Data methodology
Inside the Damascus Dossier: From leaked images to verified data
ICIJ and its partners organized and analyzed thousands of chilling photographs to assemble comprehensive victim lists and quantify the human toll behind a sensitive data leak.
One year after the fall of former Syrian president Bashar Assad, a new leak shines a light on the brutality of Assad’s rule and the lengths his regime took to catalog the bodies of those killed during his last decade in power.
The Damascus Dossier is an investigation based on a cache of more than 134,000 records obtained by German broadcaster NDR and shared with the International Consortium of Investigative Journalists and 24 media partners. The leak contains the largest photographic archive of bodies of Syrian detainees who died between 2015 and December 2024 — more than 10,200 bodies in 33,000 photographs. This is how ICIJ and its partners arrived at those figures.

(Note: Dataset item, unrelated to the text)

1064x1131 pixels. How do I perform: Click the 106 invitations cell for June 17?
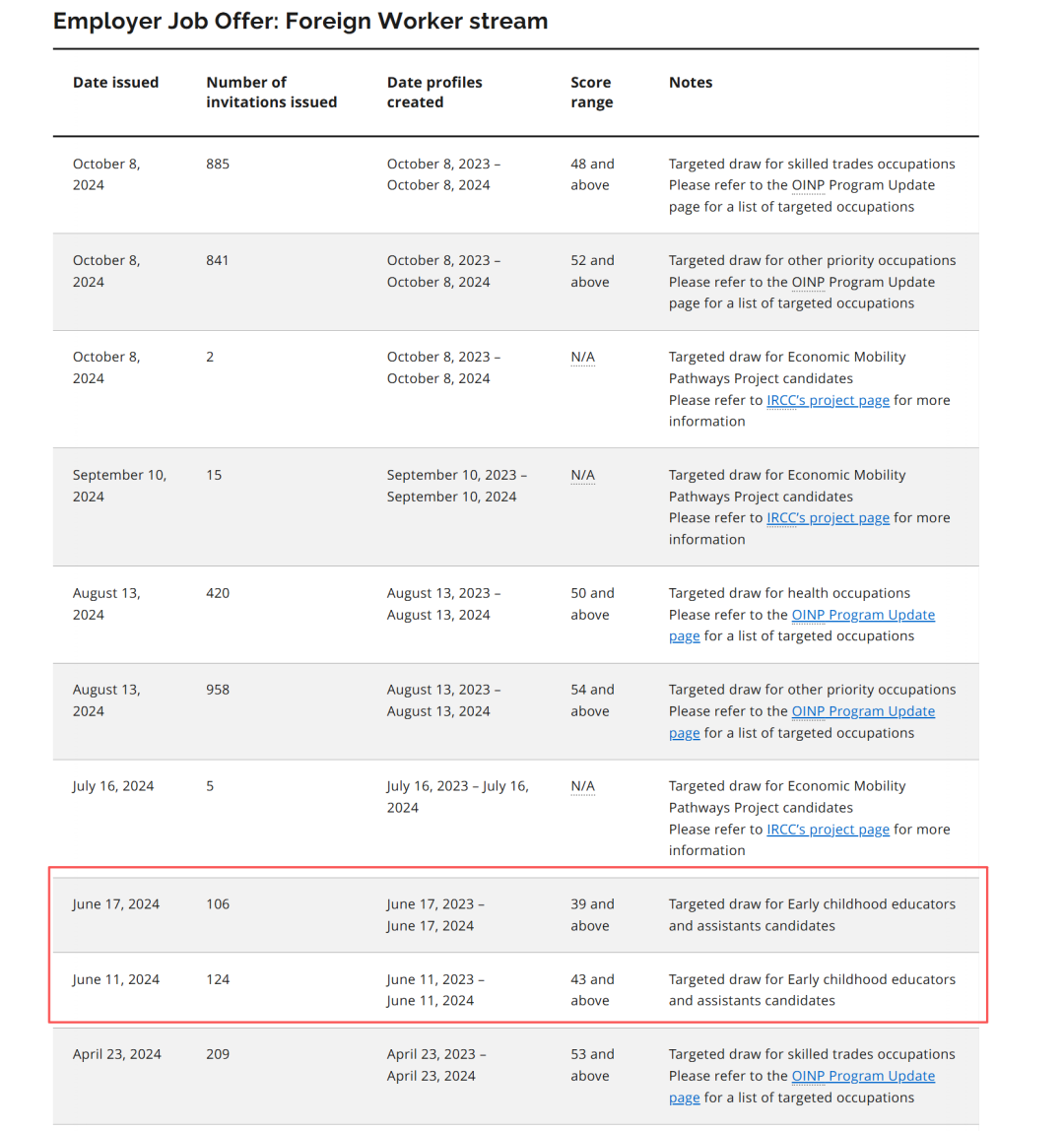218,904
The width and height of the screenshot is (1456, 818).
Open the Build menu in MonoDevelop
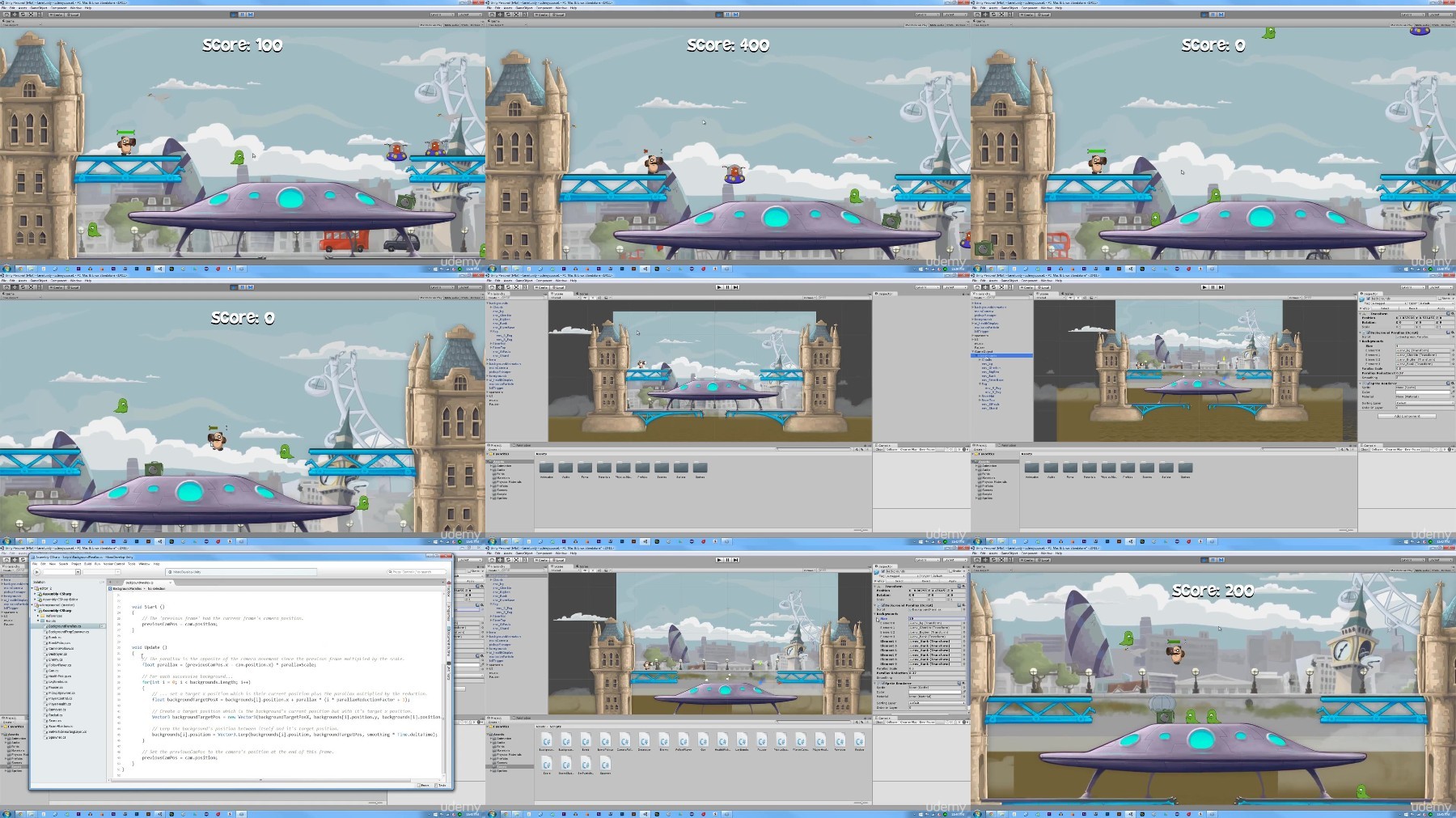click(87, 564)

The Syrian civil war began in 2011 following the Arab Spring protests and ended on Dec. 8, 2024, when the Hay’at Tahrir al-Sham militia toppled Assad’s government, leaving Assad and his top officials to flee to asylum in Russia. At least 160,000 Syrians were arrested and disappeared during those 13 years.
The chilling archive of photos, taken inside Assad’s system of incarceration, includes images of thousands of bodies, nearly all men and what appear to be a few teenage boys. A cross-border team of reporters and editors reviewed hundreds of these images and found that the bodies were mostly naked, emaciated and appeared to have been abused, lying on the floor, and sometimes covered in flies or fly droppings. Some appeared to have been starved to death; others likely died under torture. All died at the hands of Assad and his functionaries. The dead included at least one newborn.
Stripped of their dignity even in death, prisoners were also stripped of their names, reduced to a detainee number visible on white labels usually placed on their chests or foreheads.
Counting the dead
As part of the investigation, members of the ICIJ technology and data teams received a dataset of folders containing photos. To assess how many people were among those photographed, the data team analyzed the folder structure, as each folder was organized by year, then month, then day and photographer. Each directory within the dataset shared with ICIJ was named with Arabic characters and numbers representing the detainee numbers assigned to each victim. Some folders were named with a single detainee number; some with several detainee numbers, and some had more than a dozen detainee numbers in a single folder name.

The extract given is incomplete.